• **PROBLEM DETAILS**
Look below for the lines from the one with "You are a GUI" to the one with "Task: Click the Paris city label", and copy exactly those lines, both ends included.

• **DATA SUPPLIED**

────────────────────

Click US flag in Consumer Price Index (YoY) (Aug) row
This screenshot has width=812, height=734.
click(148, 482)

────────────────────

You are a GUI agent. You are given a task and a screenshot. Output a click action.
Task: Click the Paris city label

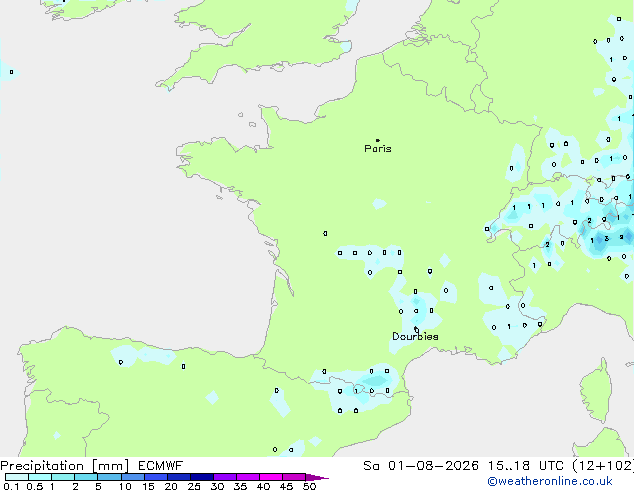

────────────────────

• **RESULT FOR THIS TASK**
You are a GUI agent. You are given a task and a screenshot. Output a click action.
Task: Click the Paris city label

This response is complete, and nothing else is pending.